Saved data entries
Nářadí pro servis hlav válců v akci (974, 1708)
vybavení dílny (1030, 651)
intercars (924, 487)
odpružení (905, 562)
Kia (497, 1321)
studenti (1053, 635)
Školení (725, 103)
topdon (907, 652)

- _Directions_
Quote the data above in full, changing nothing.

- _Result_
Nářadí pro servis hlav válců v akci (974, 1708)
vybavení dílny (1030, 651)
intercars (924, 487)
odpružení (905, 562)
Kia (497, 1321)
studenti (1053, 635)
Školení (725, 103)
topdon (907, 652)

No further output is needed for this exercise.